Cassis Ignazio · Nationalrat · 2012-09-20
Cassis Ignazio · Nationalrat · Tessin · FDP-Liberale Fraktion · 2012-09-20
Wortprotokoll
Cette initiative du canton du Jura invite les Chambres fédérales et le Conseil fédéral à adopter les bases légales permettant d'introduire une base de données - des statistiques fédérales - obligatoire pour tous les assureurs et les fournisseurs de soins, agréée par les cantons, gérée par l'OFSP et accessible au public. Cette base de données permettra de piloter l'évolution des coûts avec des données fiables, de vérifier si les tarifs respectent les critères d'économie prévus dans la législation, ainsi que d'établir un contrôle a posteriori des primes de caisses-maladie.
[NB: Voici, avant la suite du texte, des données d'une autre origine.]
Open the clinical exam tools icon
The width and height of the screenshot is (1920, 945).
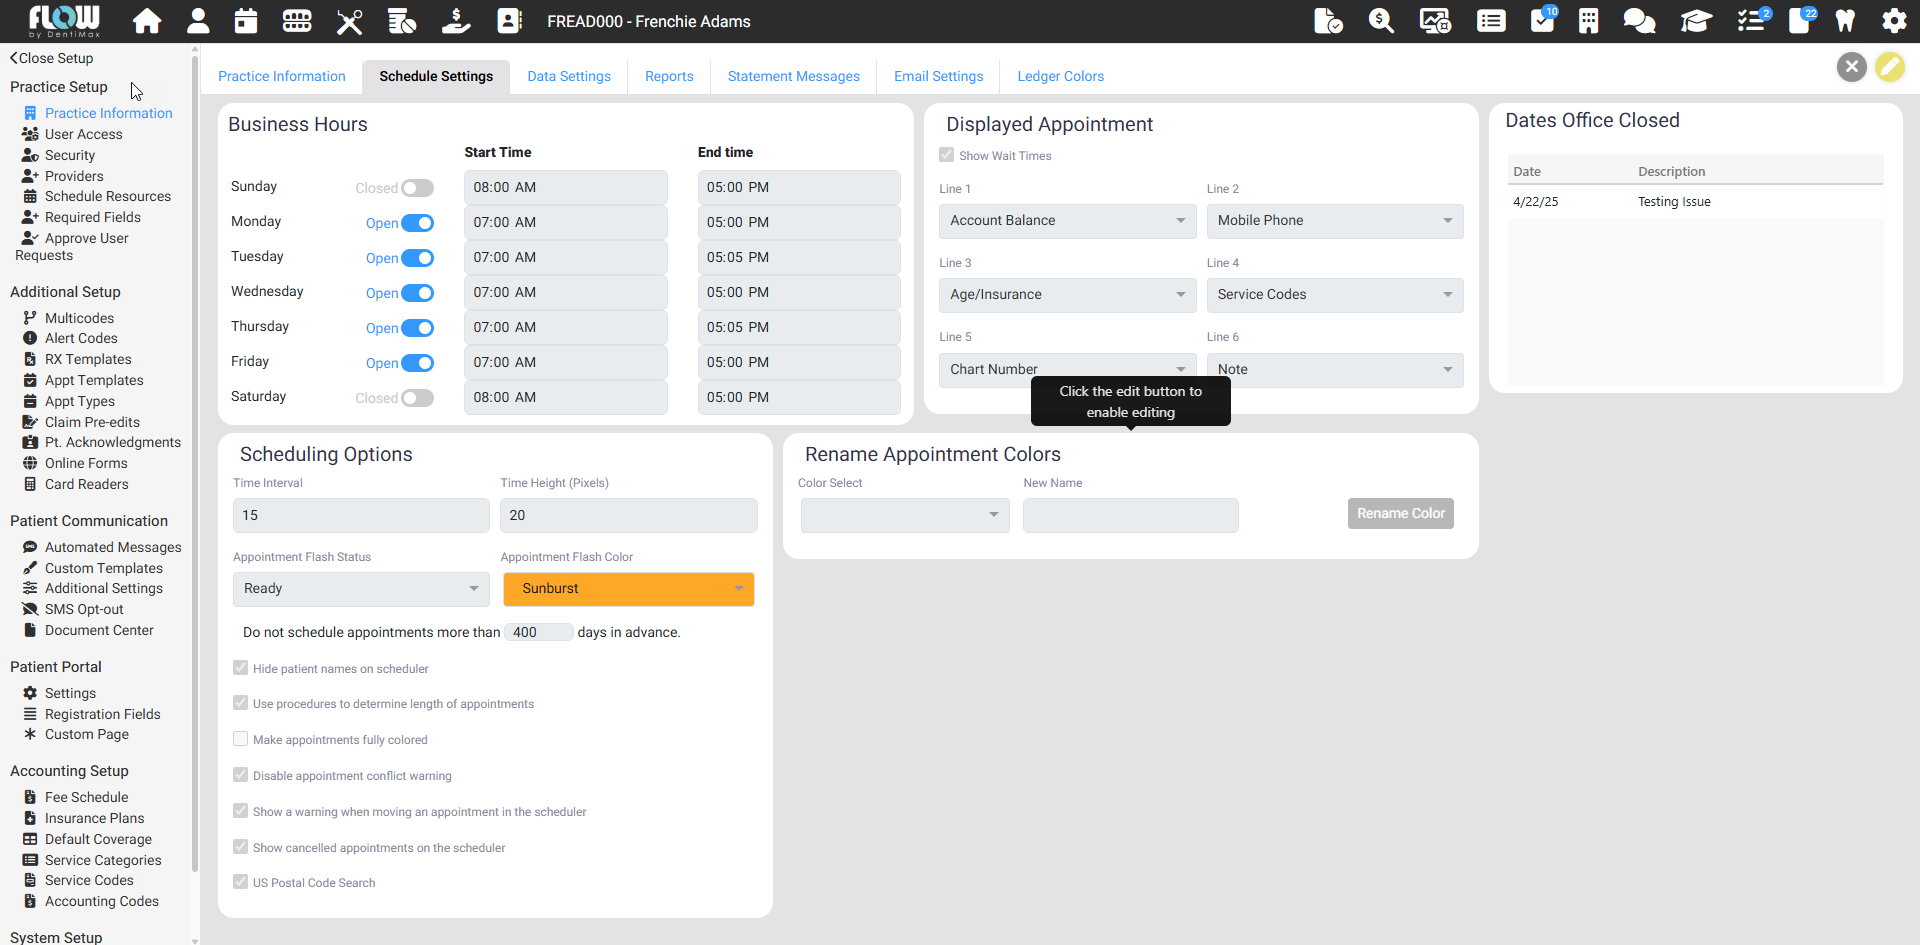click(350, 21)
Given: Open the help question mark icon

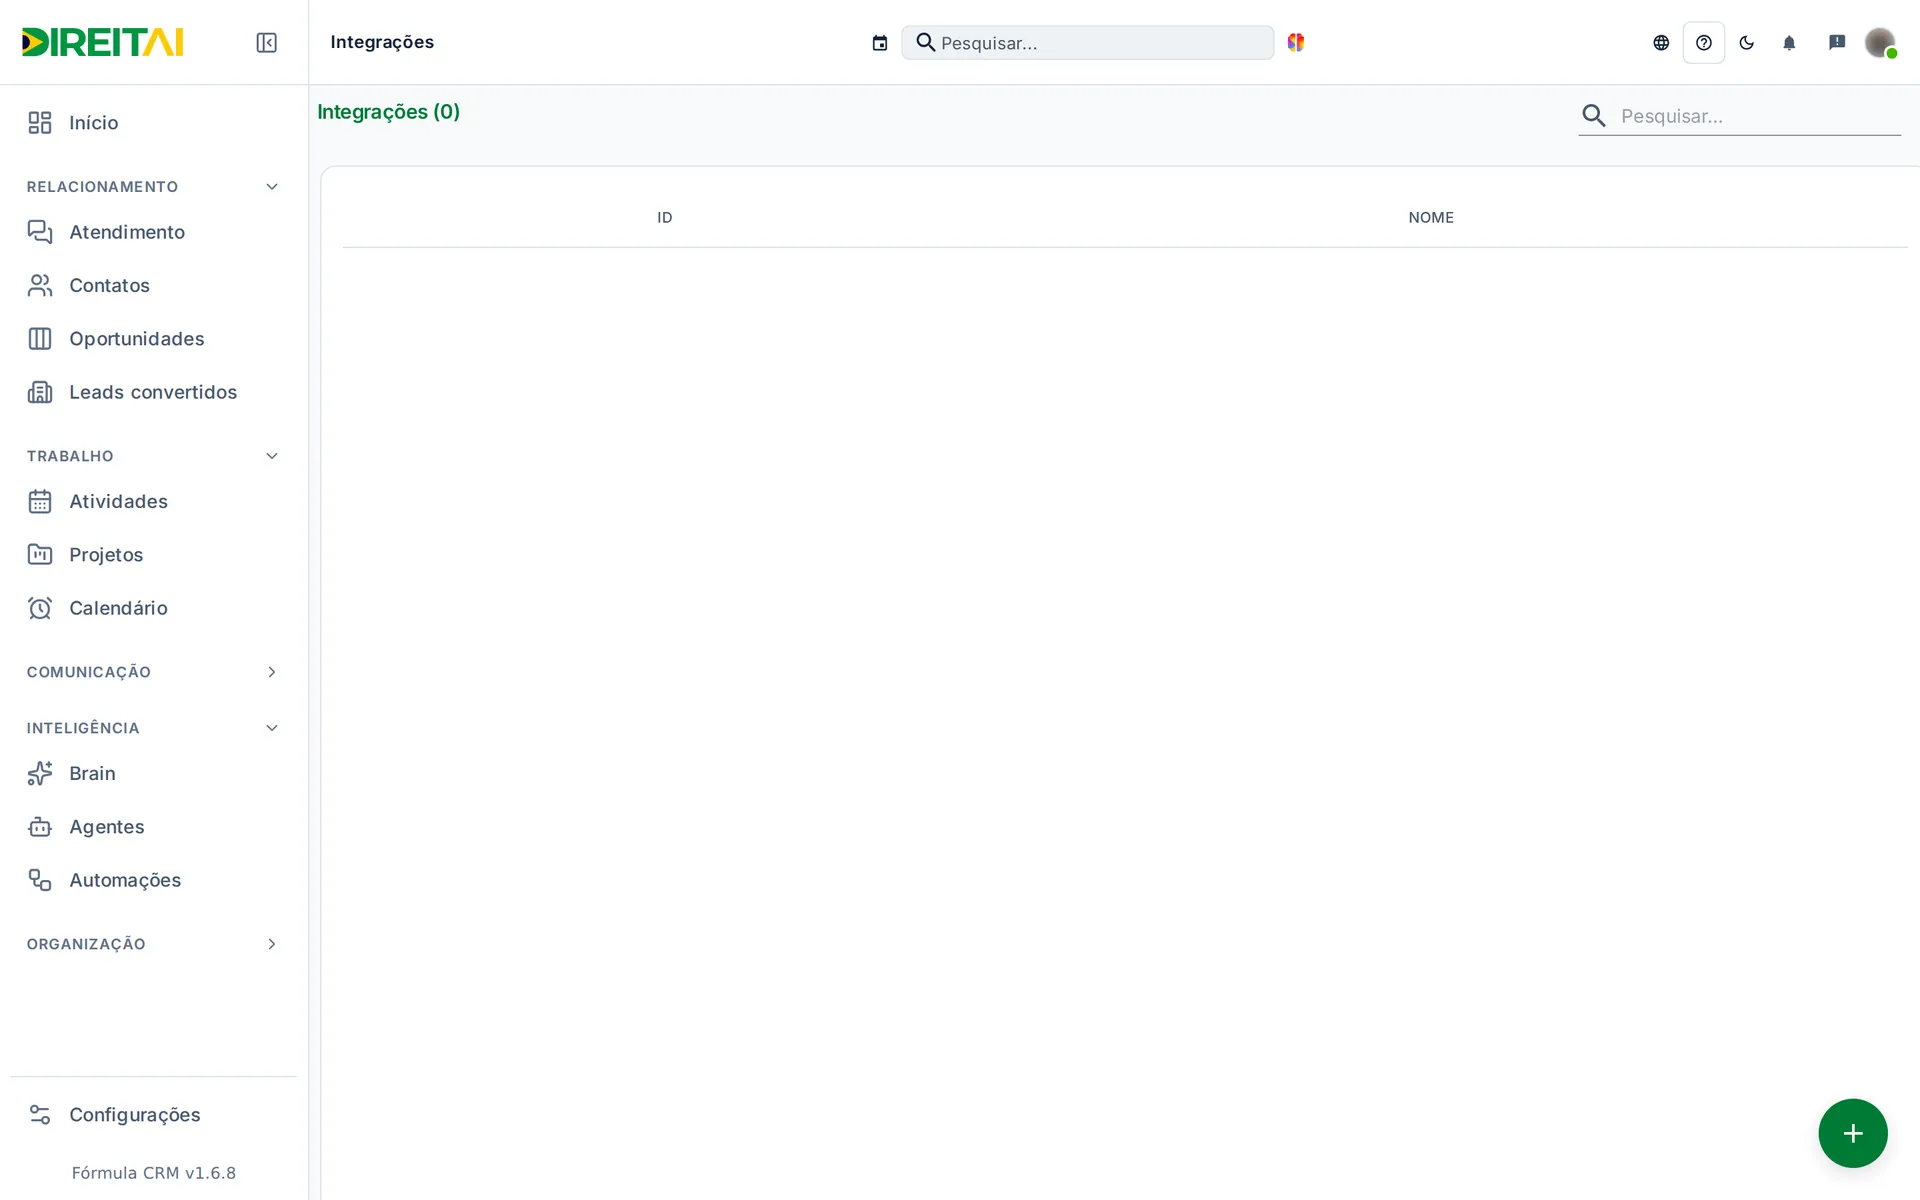Looking at the screenshot, I should (x=1704, y=43).
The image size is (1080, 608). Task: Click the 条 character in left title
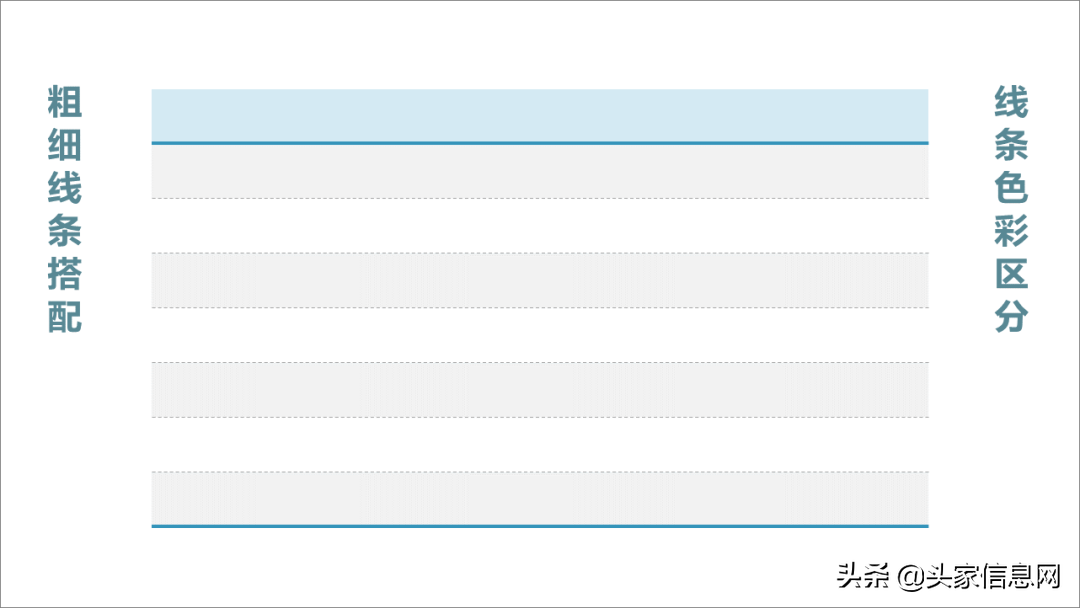[65, 231]
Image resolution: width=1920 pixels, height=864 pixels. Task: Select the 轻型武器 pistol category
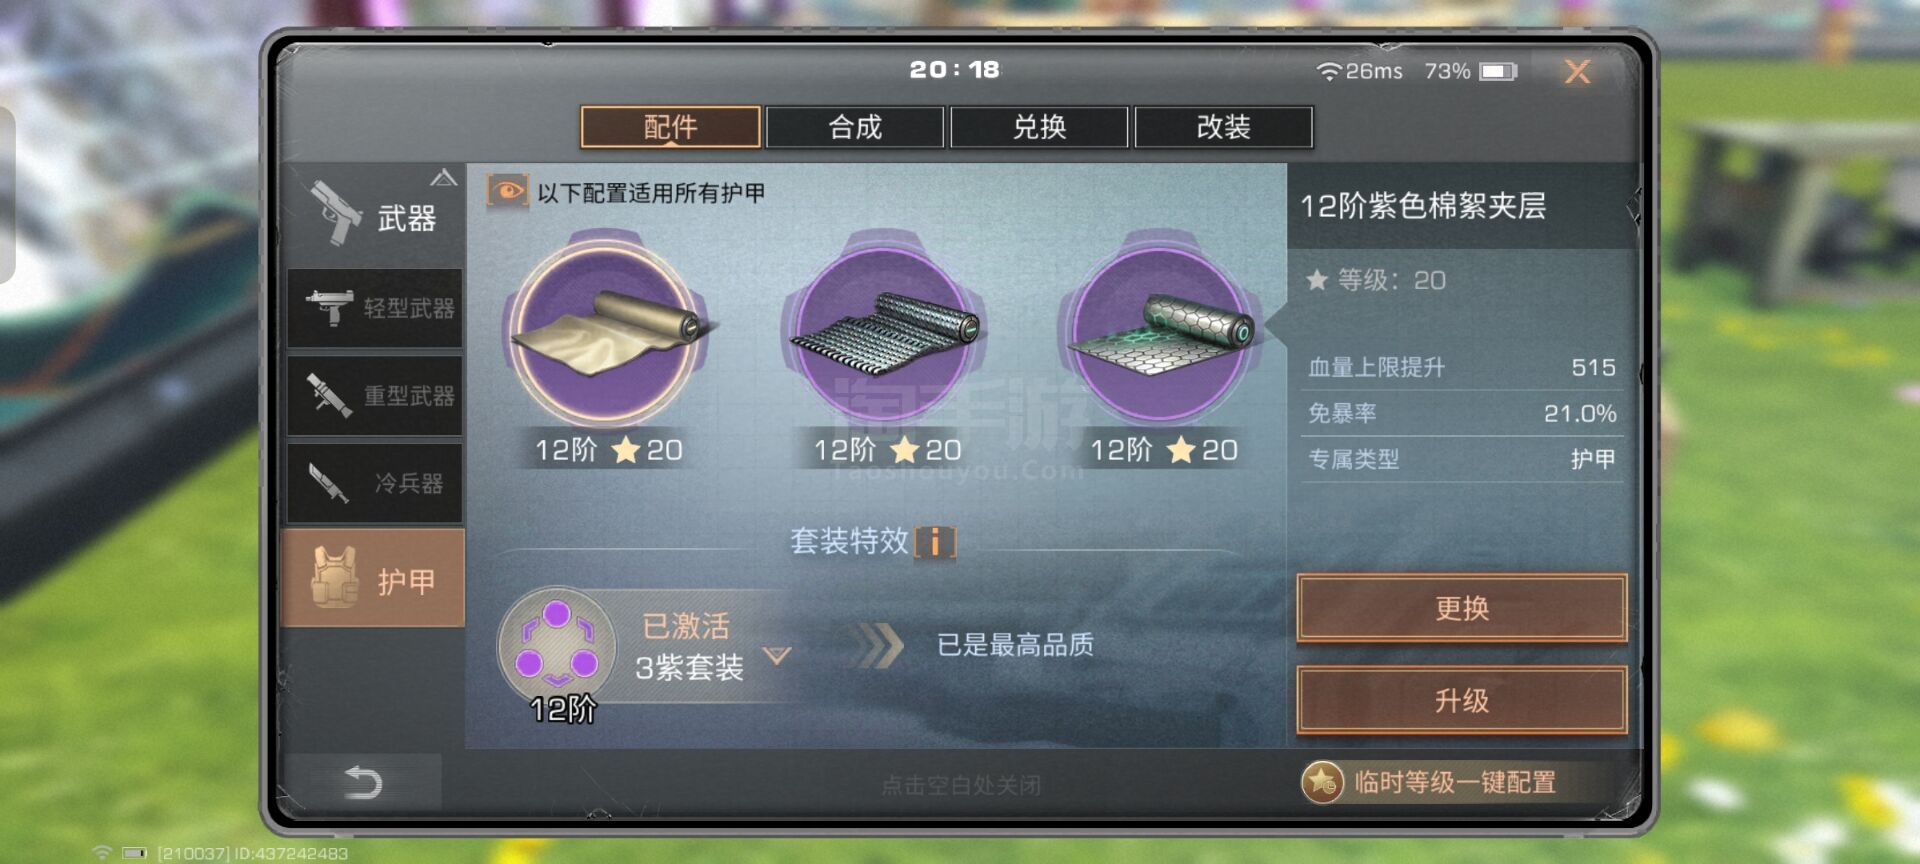375,308
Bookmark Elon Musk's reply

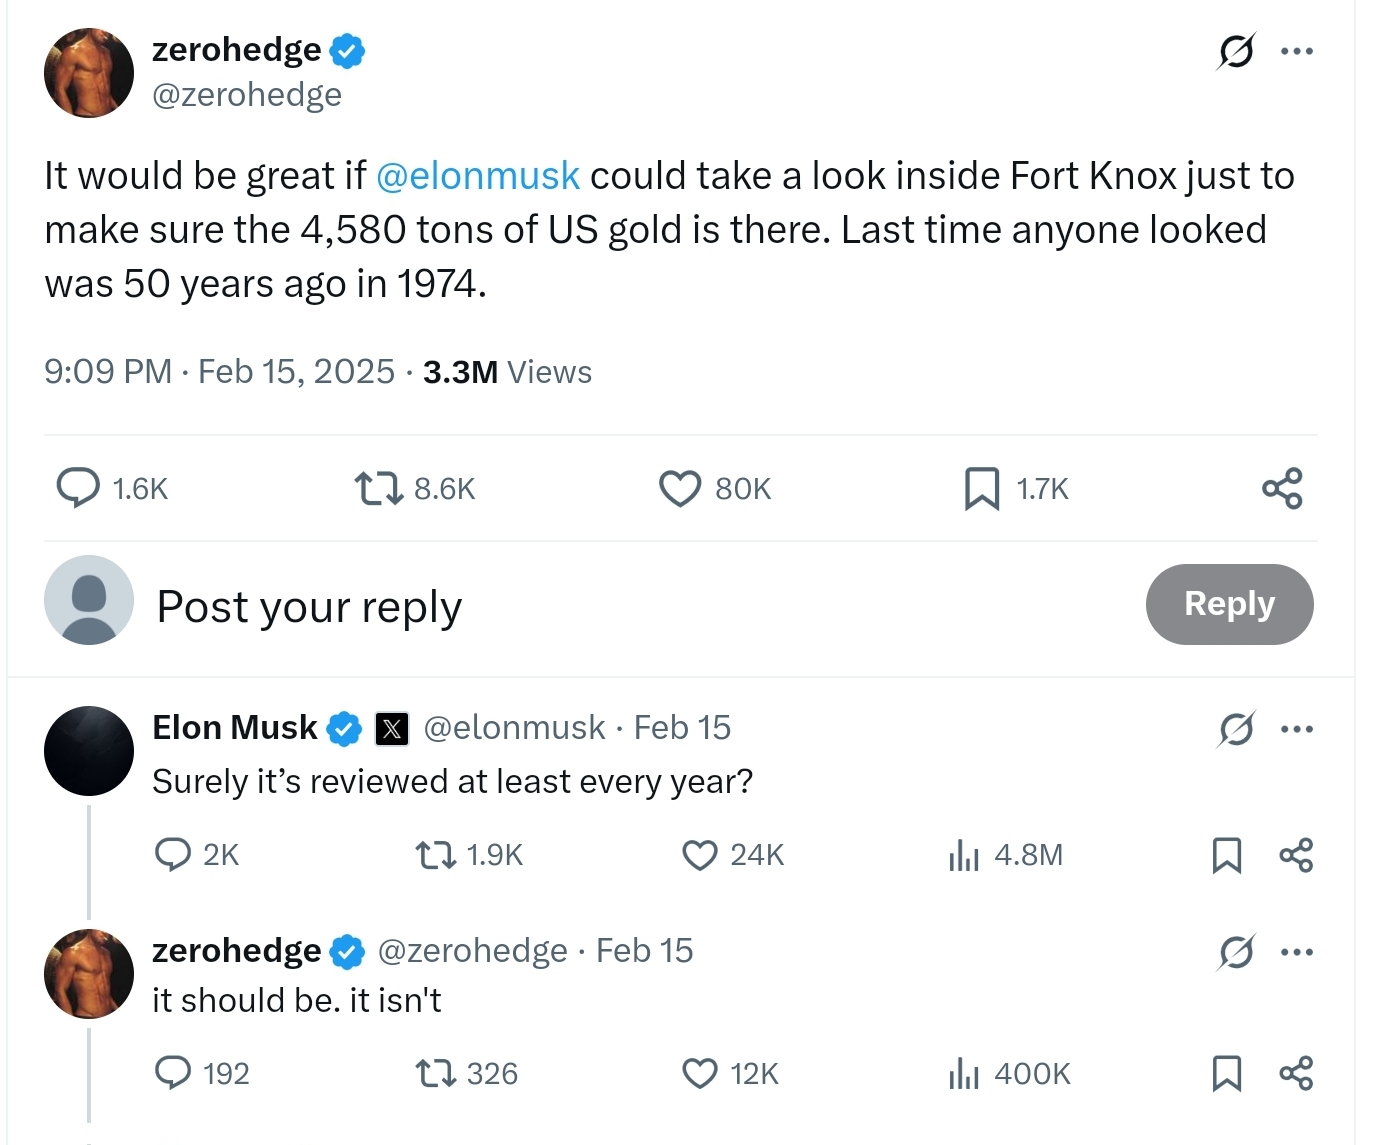(1226, 856)
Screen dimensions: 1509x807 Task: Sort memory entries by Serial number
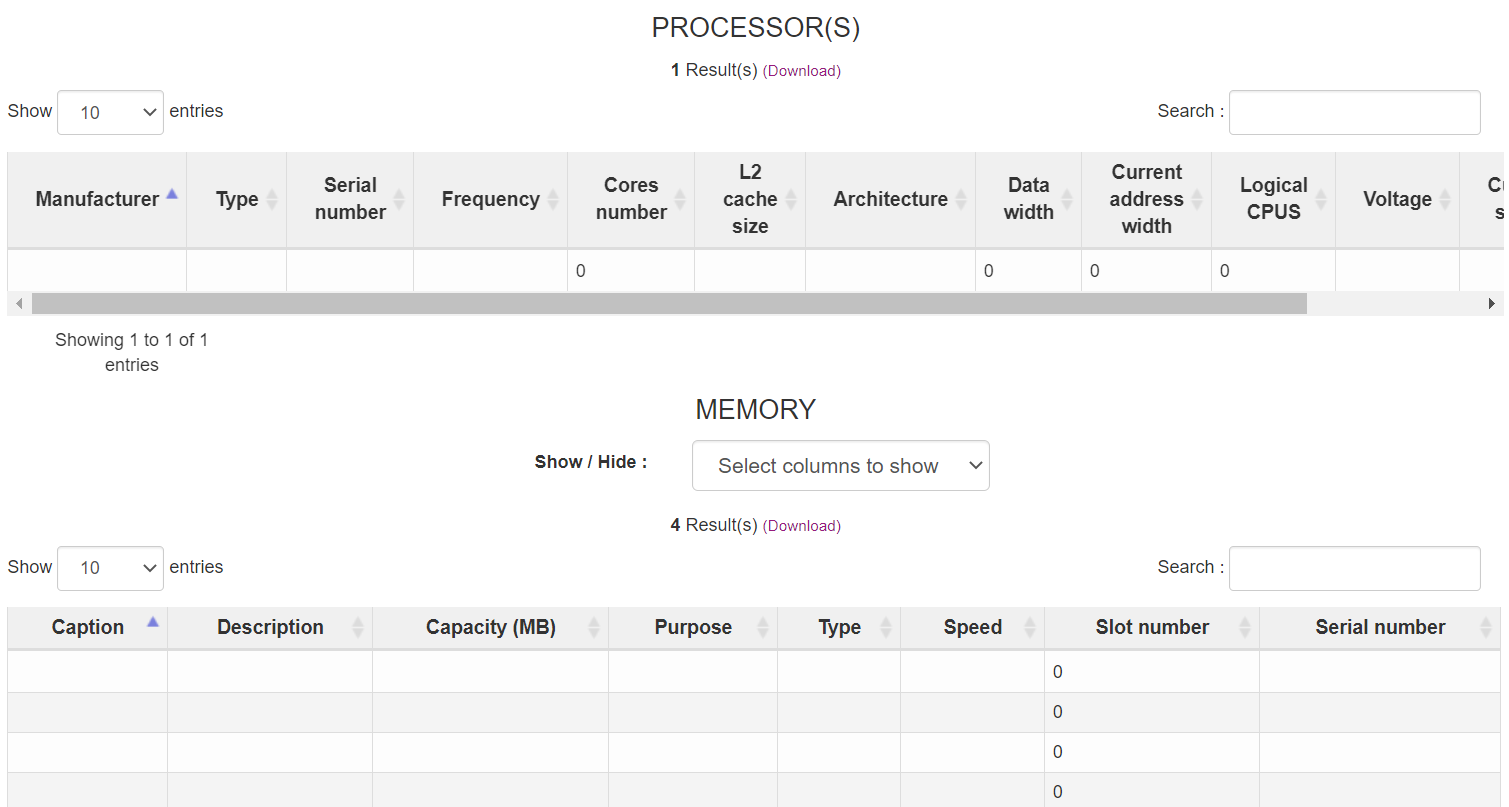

Entendue par la Commission de la sécurité sociale et de la santé publique du Conseil des Etats le 16 février 2012, la délégation jurassienne a indiqué que l'absence de données fiables ne permettait guère de vérifier si les primes de l'assurance obligatoire des soins suivaient réellement l'évolution des coûts. Le 27 février 2012, le Conseil des Etats a décidé, par 23 voix contre 9, de ne pas donner suite à l'initiative.
Votre commission considère que les dispositions en vigueur sur la collecte de données sont suffisantes pour garantir la transparence. L'article 21 alinéa 4 de la LAMal impose déjà aux assureurs de communiquer des données, l'article 22a en fait de même avec les fournisseurs de prestations, et l'article 23 assoit les bases légales de l'établissement de statistiques générales.
Une minorité propose par contre de donner suite à l'initiative cantonale. Cette minorité relève que les données sont collectées par différentes instances selon différentes règles, et que les acteurs concernés en refusent parfois la transmission en invoquant la protection des données ou le secret médical. Une base légale qui permettrait de créer une banque de données commune et de réglementer clairement la protection des données serait un outil nécessaire.
Votre commission est d'avis que le problème se situe au niveau de la mise en oeuvre des dispositions existantes et non pas au niveau du manque de bases légales. La mise en oeuvre incombe à l'administration fédérale, sur laquelle nous sommes appelés à veiller. L'administration fédérale a d'ailleurs déjà lancé, avec les cantons, un projet spécifique dans le cadre du dialogue sur la politique nationale de la santé.
Voilà les raisons pour lesquelles votre commission vous propose, par 12 voix contre 8 et 1 abstention, de ne pas donner suite à l'initiative du canton du Jura.